The main objectives of this section of the scheme are:

  1. To promote off-grid applications for meeting the targets set in the JNNSM.
  2. To create awareness about the usage of solar systems
  3. To encourage and promote sustainable business models
  4. To support channel partners and potential beneficiaries
  5. To organize consultancy services and seminars, awareness campaigns
  6. To help replace kerosene and diesel, wherever possible
  1. For off-grid  Solar PV Installations of a maximum capacity of 100 kW per site, and for mini-grids for remote electrification with a maximum capacity of up to 250 kW the subsidies are as follows
  2. Subsidy, which is calculated on the basis of a cost benchmarked by MNRE, is notionally equal to 30% of benchmarked cost of solar power systems. For 2010 it is fixed at Rs. 90 per Wp with battery storage, and at around Rs. 70 per Wp without battery storage. These subsidies will be changed every year.
  3. Solar PV plants in micro-grid mode/local distribution network, to meet unmet community demand for power in unelectrified rural areas, will be provided a capital subsidy of Rs 150/watt  In special category states of North East Inida, Sikkim, Himachal Pradesh, and Uttarakhand, a capital subsidy of  90% of installation cost .In Border areas and islands like  Lakshadweep, Andaman and Nicobar Islands  the subsidy availed will also be 90% for solar PV installations.Note soft loans of 5% interest rate can also be availed.

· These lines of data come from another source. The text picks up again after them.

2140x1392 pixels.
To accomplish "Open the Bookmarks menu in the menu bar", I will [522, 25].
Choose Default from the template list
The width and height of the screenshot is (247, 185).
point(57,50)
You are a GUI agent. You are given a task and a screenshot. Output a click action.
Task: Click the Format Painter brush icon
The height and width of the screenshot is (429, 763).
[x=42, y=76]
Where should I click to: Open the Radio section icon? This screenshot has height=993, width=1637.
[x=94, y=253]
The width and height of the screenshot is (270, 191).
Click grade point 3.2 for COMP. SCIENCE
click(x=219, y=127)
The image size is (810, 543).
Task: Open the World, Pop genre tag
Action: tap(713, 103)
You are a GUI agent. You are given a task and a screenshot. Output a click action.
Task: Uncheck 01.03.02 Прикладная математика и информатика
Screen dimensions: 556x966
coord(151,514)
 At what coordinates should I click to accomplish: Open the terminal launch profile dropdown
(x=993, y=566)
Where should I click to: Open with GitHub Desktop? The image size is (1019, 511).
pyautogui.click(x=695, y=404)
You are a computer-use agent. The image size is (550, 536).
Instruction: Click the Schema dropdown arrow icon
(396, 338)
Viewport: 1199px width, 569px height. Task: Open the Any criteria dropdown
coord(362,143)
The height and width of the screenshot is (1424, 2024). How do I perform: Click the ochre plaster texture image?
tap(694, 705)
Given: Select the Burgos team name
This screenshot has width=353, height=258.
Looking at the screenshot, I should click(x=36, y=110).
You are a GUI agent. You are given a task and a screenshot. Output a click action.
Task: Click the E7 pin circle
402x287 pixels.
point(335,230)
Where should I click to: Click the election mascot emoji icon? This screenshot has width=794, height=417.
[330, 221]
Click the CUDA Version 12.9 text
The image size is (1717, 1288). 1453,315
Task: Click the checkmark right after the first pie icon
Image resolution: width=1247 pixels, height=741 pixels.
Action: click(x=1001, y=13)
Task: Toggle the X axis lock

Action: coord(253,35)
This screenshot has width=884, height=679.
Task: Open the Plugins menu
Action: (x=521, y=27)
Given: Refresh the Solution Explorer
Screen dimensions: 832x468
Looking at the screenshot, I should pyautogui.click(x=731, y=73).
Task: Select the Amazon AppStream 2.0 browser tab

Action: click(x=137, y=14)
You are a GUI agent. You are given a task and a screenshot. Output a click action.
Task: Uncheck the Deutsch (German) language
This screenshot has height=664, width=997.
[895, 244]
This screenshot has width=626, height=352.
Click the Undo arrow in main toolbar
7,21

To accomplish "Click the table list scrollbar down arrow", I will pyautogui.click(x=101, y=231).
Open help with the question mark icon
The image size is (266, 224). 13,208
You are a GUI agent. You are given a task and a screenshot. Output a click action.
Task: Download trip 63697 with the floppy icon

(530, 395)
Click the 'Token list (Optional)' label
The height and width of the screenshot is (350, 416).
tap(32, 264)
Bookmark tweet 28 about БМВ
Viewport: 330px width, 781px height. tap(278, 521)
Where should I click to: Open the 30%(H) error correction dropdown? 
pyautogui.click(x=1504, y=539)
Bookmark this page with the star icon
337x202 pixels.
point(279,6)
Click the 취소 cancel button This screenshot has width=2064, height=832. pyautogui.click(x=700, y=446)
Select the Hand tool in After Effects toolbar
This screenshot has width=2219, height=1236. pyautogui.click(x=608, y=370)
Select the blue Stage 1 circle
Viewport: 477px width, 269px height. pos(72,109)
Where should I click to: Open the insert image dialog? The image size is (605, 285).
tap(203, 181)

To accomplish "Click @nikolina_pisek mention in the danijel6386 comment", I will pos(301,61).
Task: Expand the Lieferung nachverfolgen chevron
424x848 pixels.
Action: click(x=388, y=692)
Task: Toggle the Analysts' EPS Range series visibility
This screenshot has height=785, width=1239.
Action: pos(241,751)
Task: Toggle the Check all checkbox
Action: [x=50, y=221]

Role of Different Entities in the Solar Power Mission

  1. RESCOs (renewable energy service providing companies): These companies install, own and operate the renewable energy systems.
  2. Financial and Microfinance institutions: These institutions are mainly into providing loans to the consumer and accessing the interest subsidies through refinancing
  3. Financial Integrators: These firms serve the manufactures and service providers by integrating different sources of finance available for them.
  4. System Integrators: These entities are the ones which provide design, supply, integration and installation and O&M to the clients.
  5. Program Administrators: Administrators include central and state ministries and departments, state nodal agencies, utilities, PSUs and reputed NGOs. These bodies are responsible for implementing the scheme.